### Goals
#1 Please answer these questions from the blog post about a couple's decisions:
(a) For how many years have the Sunday talks about what to do with their life gone on?
(b) Which two decisions are named as exceptions to the couple's trouble with maintenance?
(c) What time is it when the writer is sitting in the big, comfy chair under the blanket?
#2 Extend the blog post about a couple's decisions from where it stops.

### Supplied text
'''
Wednesday, June 24, 2009

It's 1:30 in the morning...



For the life of me, I can't sleep...
So much has been going on.

First the job in LA.
Then the plans to move to LA.
Then the incredible sadness of leaving WA.
Then the thought of maybe staying here in WA.
Then my husband thinking maybe staying here is the best thing for the kids.
Playing with the idea.

I guess the question is, 'What do we really want?'
My husband and I are famous for the inability to make decisions and then making huge sweeping decisions at the last minute.

Every Sunday is our 'So what do we want to do with our life?' day. This has gone on for 13 years. We have talked for hours while drinking way too much.
First it was bloody marys.
Then it was mimosas.
Then it was coffee.
Now I drink tea... sometimes, while my husband continues his love of coffee.

We have thought about all the possibilities for our life. We have explored all the wild choices this life has to offer. We think about our sweet boys and the impact of our decisions. We think about what we most desire. We write lists.
On white boards.
On notepads.
On the computer.
On napkins.

We enjoy the highs of making wild decisions.
When we actually and finally make them.
Then there is the maintenance of these decisions.

With the exception of our decision to be together and our decision to be parents.
We don't tend to be great at the maintenance part.

There is just always another decision waiting around the corner to think about.
This time instead of going for the big sweeping decision, I wait...
I wait...
I wait...
until the answer is either yes or no...

and here I am at 1:40 in the morning, sitting in my big, comfy chair, with my soft, warm blanket and I am just waiting...
Until I finally decide to go to bed.

2 comments:

Jude Eastman M.Ed. and IAC/MCC said...

OK--I'm a little behind from enjoying my rewarding-relaxing Big Island vacation.

Aren't you one of those people in my life that told me when the fear creeps in and we start to doubt our decisions or that we can "do it" that we are just about to make great strides forward and to keep the faith?
'''
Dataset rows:
'''
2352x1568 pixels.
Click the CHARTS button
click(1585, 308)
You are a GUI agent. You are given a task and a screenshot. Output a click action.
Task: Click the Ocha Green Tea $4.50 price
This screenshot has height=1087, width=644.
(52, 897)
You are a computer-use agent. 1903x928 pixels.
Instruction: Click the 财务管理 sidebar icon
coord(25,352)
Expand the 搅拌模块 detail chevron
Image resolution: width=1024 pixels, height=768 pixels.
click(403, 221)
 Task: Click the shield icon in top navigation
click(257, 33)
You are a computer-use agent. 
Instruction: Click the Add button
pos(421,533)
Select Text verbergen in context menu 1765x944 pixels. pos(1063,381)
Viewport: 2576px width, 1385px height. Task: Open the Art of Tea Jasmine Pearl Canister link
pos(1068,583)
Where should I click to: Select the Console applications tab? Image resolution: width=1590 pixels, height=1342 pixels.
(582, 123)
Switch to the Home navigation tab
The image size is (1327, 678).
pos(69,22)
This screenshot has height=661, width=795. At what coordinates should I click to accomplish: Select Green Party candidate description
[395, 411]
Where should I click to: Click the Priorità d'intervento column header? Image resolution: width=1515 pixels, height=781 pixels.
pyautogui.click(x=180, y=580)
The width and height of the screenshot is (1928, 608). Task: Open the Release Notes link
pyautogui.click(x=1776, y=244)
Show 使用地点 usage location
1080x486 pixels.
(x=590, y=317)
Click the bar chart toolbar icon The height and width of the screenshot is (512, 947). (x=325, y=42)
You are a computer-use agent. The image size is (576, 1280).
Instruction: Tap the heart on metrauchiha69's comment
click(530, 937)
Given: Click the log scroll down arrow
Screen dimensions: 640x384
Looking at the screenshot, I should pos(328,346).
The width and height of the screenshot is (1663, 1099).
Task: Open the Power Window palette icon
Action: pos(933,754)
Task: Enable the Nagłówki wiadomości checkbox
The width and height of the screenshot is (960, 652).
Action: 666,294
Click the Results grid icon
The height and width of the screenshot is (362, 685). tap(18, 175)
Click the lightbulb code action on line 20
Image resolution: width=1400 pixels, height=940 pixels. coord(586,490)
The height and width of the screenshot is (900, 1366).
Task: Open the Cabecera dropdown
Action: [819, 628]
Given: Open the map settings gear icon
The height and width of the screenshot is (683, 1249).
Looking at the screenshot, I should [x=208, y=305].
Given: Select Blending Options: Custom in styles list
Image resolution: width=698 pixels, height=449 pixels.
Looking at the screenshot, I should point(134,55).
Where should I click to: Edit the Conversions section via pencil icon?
'''
### Solved tasks
#1
(a) 13 years.
(b) The decision to be together and the decision to be parents.
(c) 1:40 in the morning.

#2
Not to say I know what's best for you and your family--The decision will come with crystal clarity whether to stay or go. All the plans already made don't matter at that point-Remember, "It's a brand new day at that point."

Love you Rain--this may all be a moot point by now.

Rain Fordyce said...

Thank you Jude for your support :)

Yes, when fear creeps in, you can move forward and do it. Only, this is not about fear. This is about not knowing what we truly want together. We are talking about where we want to live and raise our children and make a living and what lifestyle we really want and at what price.

I have to admit it has been a painful and amazingly expansive time. My husband and I are really getting to really know each other and our true values while we put the pieces together. It is amazing at how much you can still learn about each other after 13 years.

As of today, there are no decisions yet, just looking at what we would love to do and seeing if there is a possibility to co-create something out of what we each love (which is very different) and happily put energy into it for the next few years.

I have faith that with this amazing man and our creative spirits we will design something perfect for us and our family.

Thank you for the opportunity to clarify where we are at.

Blessings to you today.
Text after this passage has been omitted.